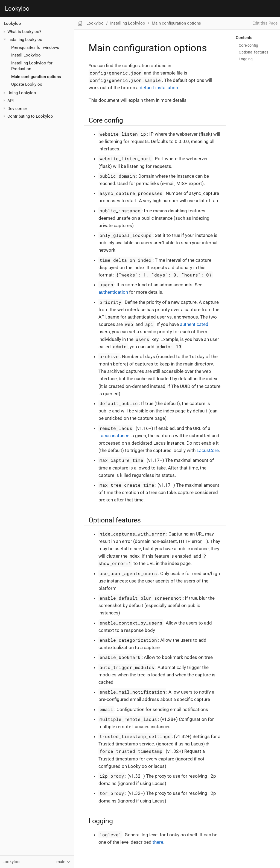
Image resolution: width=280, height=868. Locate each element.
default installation (159, 88)
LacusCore (207, 451)
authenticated (194, 324)
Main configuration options (36, 76)
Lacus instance (114, 436)
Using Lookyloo (22, 93)
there (158, 842)
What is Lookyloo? (24, 32)
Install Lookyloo (26, 55)
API (10, 101)
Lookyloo (17, 8)
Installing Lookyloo (25, 39)
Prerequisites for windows (35, 48)
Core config (248, 45)
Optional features (253, 52)
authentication (113, 292)
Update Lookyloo (27, 84)
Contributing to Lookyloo (30, 116)
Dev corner (17, 108)
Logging (246, 59)
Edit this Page (265, 23)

■ ■ ■ ■

**What you need to do:** Rewrite the material as a JSON list of strings, one string per line and blank lines skipped, covering only the lines from the one containing "LacusCore (207, 451)" through the last line, both included.

**Result for this task:**
[
  "LacusCore (207, 451)",
  "authenticated (194, 324)",
  "Main configuration options (36, 76)",
  "Lacus instance (114, 436)",
  "Using Lookyloo (22, 93)",
  "there (158, 842)",
  "What is Lookyloo? (24, 32)",
  "Install Lookyloo (26, 55)",
  "API (10, 101)",
  "Lookyloo (17, 8)",
  "Installing Lookyloo (25, 39)",
  "Prerequisites for windows (35, 48)",
  "Core config (248, 45)",
  "Optional features (253, 52)",
  "authentication (113, 292)",
  "Update Lookyloo (27, 84)",
  "Contributing to Lookyloo (30, 116)",
  "Dev corner (17, 108)",
  "Logging (246, 59)",
  "Edit this Page (265, 23)"
]